How are things at work?

Working life can be a challenge for everyone, not least for those of us living with a rheumatic diagnosis. Of course it can also work well, especially if you are clear about your needs, and are surrounded by understanding managers and colleagues.

Telling people at work about your diagnosis may not always feel natural. There may be a fear that what you bring up will portray you as weaker or less competent than your colleagues, although this need not be the case at all. Perhaps you have even, thanks to your illness, gained knowledge and insights that can actually be valuable in your work.

What is there to gain?

You decide what feels best for you—to share or keep things to yourself. But regardless of your decision, it can be good to think through whether you have things to gain by being open. Your boss or supervisor, and your closest colleagues, may be able to help improve and make things easier for you if they get to know what it's like to live with your diagnosis.

And of course it's not about you needing to go into details.
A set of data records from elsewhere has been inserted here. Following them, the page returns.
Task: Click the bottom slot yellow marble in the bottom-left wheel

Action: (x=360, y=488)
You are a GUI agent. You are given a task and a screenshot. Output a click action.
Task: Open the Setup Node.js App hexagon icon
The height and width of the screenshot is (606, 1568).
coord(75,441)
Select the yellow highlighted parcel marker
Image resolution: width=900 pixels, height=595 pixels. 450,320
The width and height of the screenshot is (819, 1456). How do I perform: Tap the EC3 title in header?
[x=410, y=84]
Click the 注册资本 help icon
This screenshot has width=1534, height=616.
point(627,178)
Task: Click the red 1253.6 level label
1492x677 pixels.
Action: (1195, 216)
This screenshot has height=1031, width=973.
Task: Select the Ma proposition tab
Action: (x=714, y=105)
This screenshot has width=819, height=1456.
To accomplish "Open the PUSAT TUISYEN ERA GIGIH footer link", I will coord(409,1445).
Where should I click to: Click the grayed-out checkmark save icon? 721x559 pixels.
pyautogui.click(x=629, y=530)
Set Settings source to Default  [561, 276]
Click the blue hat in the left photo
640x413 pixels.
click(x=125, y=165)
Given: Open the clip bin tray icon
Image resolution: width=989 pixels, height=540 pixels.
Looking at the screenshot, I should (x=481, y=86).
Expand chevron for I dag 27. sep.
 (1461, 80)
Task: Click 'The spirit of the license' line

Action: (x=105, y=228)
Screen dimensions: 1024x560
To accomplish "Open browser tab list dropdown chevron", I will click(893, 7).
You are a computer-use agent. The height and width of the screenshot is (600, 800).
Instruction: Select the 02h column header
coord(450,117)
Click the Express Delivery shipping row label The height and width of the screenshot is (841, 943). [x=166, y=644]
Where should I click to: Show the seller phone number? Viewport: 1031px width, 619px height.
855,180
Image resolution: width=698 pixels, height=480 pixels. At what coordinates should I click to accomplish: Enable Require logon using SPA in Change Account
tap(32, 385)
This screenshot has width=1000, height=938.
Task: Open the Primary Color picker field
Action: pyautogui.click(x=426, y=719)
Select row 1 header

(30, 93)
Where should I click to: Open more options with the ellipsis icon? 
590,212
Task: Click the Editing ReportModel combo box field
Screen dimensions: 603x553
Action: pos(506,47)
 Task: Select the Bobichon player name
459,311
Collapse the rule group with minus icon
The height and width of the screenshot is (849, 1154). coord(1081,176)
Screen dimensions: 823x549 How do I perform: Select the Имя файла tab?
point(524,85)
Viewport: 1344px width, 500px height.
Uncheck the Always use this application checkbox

If you want to be open, explain in broad terms what your illness is about and what challenges you meet at work—for example heavy lifting, standing up for long periods of time, becoming stiff from sitting too much, or simply struggling with fatigue.

It can also be good to explain that the disease comes in flare-ups, and can be unpredictable. If you end up in a worse period, your colleagues are already aware of the problem, which can make it easier for both you and them.

Be specific

If, or when, you have explained your situation, it will also be easier to take concrete measures. Think through, in advance, what would make it easier for you, so that you can be clear. In this way, you help those around you to help you. It can involve different types of measures:

  • Help to plan and prioritize: When you are going through a period of fatigue or increased pain and the stress is piling up, ask for help to decide what is most important here and now, and what can wait.

  • Flexibility opportunities: Depending on the type of job you have, is there an opportunity to work flexible hours? Schedule breaks? Or to work from home one day a week?

  • Ergonomic tools: Be specific about what type of equipment would make a difference for you—a height-adjustable desk, a customizable desk chair, a standing mat or a footrest.

Simply ask yourself the question: What do I need to be able to do a good job without having to compromise my health?